Évidemment, je suis la seule femme au milieu de dizaines d’hommes. Je mets clairement ma féminité de côté pour m’intégrer. Puisqu’il s’agit, jusqu’à preuve du contraire, du territoire des hommes, je me moule dans leurs coutumes. Ce n’est pas nouveau pour moi, cela fait déjà quelques années que j’ai pris ce pli. Je parle comme eux, je me comporte comme eux. Quand j’entends des remarques sur mon physique, je décide de ne pas m’y arrêter. Je veux faire ma place et tant pis si cela signifie ricaner de ma condition. Je participe presque moi-même parfois à ce dénigrement des femmes. Je me persuade qu’il ne s’agit que d’un humour maladroit, je deviens indulgente avec ces dérapages sexistes. Je donne presque des circonstances atténuantes à ces hommes que je bouscule finalement dans leurs habitudes. Pourtant, le bâillon sur la petite voix au fond de moi se desserre parfois. Quand, excédée d’avoir souri à neuf blagues misogynes, j’aboie sur le collègue qui prononce la dixième, il me réplique que je ne sais pas rire. Les hommes ne mesurent pas à quel point c’est épuisant pour une femme de faire face à ces fanfaronnades de corps, de ricaner en dépit de ce qu’on pense au fond de nous ou de monter soudain en tension pour se défendre. Mes collègues d’alors n’avaient jamais eu à se poser ces questions : ils avaient toujours bénéficié du confort d’être entre eux.

Je vis la réalité de la minorité au quotidien dans mon travail, seule parmi des dizaines d’hommes. Dans le chaudron parisien et la diversité des profils qu’il brasse, il m’arrive aussi de me retrouver dans des situations de la vie quotidienne qui redoublent ma colère. Je vis à l’époque à Villepinte et je prends le RER B pour me rendre sur le chantier. Un matin, un homme en costume-cravate s’assoit à côté de moi, sur un strapontin. Je regarde dans le vide, mal réveillée, quand je sens que la personne à côté de moi s’agite. Je me tourne vers mon voisin et fais un mouvement de recul instantané. Je réalise que, caché derrière son attaché-case, il se masturbe.

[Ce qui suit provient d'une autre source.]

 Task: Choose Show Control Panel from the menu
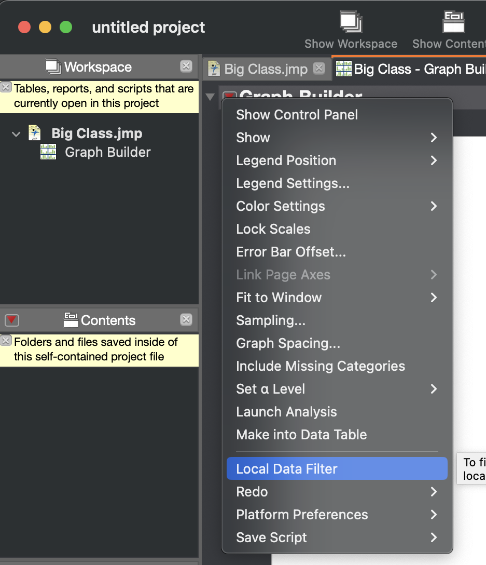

Et puis il y a ces moments dans lesquelles une femme peut devenir une proie. J’en fais l’amère expérience un soir. Je partage un repas avec des partenaires qui travaillent autour du chantier. La soirée est très arrosée et les allusions graveleuses se multiplient. Je fulmine. Je suis la seule femme, comme d’habitude. Excédée, je finis par lever mon verre « aux grandes gueules et aux petits faiseurs ». Je vois alors le regard de certains hommes changer. Ils s’avancent vers moi et baissent leur pantalon en me prenant à partie  : « Tu vas voir si nous sommes des petits faiseurs ! » Les autres ricanent en voyant leurs collègues en caleçon. L’un d’eux finit par calmer le jeu. Ce soir-là, à chaque fois que je veux partir, ils me rattrapent par le col, d’autorité. Ils ne me touchent pas mais jouent avec la peur qu’ils voient s’installer chez moi. Je finis par réussir à rentrer. Je suis chamboulée par cette soirée, mais j’en parle peu autour de moi. Je me sens coupable d’avoir bu, d’avoir été là. Ce fameux sentiment que racontent tant de femmes agressées, d’avoir peut-être « un peu cherché » la situation.

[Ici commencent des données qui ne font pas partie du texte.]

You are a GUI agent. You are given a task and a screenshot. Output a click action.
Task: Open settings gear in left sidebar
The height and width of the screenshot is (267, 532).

Ce soir-là, ces hommes en meute se sentaient tout puissants. Désinhibés par l’alcool, ils avaient perdu toute moralité. Évidemment je me suis longtemps dit que je l’avais échappé belle. L’homme qui a calmé le jeu a eu cette présence d’esprit, le réflexe de la protection du plus faible, car c’est bien le statut que j’avais ce soir-là. Un signal s’est allumé dans sa tête en voyant les autres se rapprocher de la ligne rouge. Trop peu d’hommes, quand ils sont témoins de sexisme éhonté et de situations qui dérapent, sont capables de dire aux autres membres du groupe : « Stop, ça va trop loin, ce n’est pas drôle » ou « Laisse-la tranquille, ça suffit ». Ils baissent les yeux, se taisent, rient parfois de concert, même s’ils trouvent cela minable, de peur peut-être de perdre la face. Encore plus quand ces hommes sont leurs amis, leurs collègues, voire parfois leurs supérieurs. J’espère sincèrement que les petits garçons d’aujourd’hui deviendront des adultes qui seront capables de mettre l’intérêt des femmes au-dessus de ces attitudes de clan.

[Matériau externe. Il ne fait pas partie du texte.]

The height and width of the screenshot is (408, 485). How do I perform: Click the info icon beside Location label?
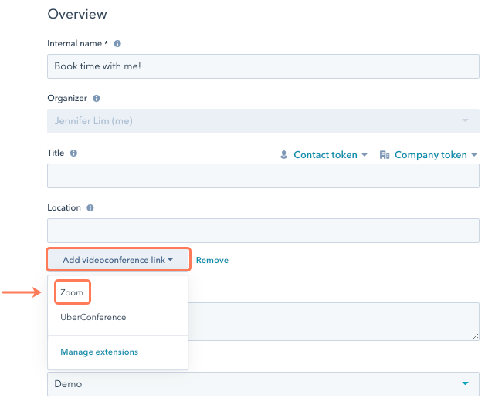pos(90,208)
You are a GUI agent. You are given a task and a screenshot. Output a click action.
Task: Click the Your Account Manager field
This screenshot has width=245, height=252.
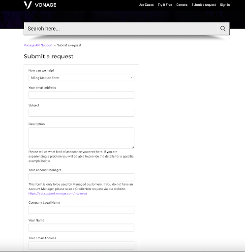[81, 177]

À l’inverse, certains hommes sur le chantier sont trop paternalistes avec moi. L’un d’eux semble s’affoler dès que je soulève une charge. Il ne me laisse rien faire seule parce qu’il a peur que je me fasse mal au dos. Je dois lui prendre la disqueuse des mains, je dois m’emporter pour qu’on me laisse travailler et prouver que je ne suis pas une petite fille qui cherche quelqu’un qui fera le travail pour elle. Sur ce chantier, je subis finalement les différents prismes du patriarcat : du collègue le plus cynique qui pense qu’il peut me taper sur l’épaule pour se foutre des gonzesses au collègue trop protecteur, qui agit comme un père anxieux et refuse, sans même en prendre conscience, de me considérer son égale m’entravant ainsi dans mes progrès.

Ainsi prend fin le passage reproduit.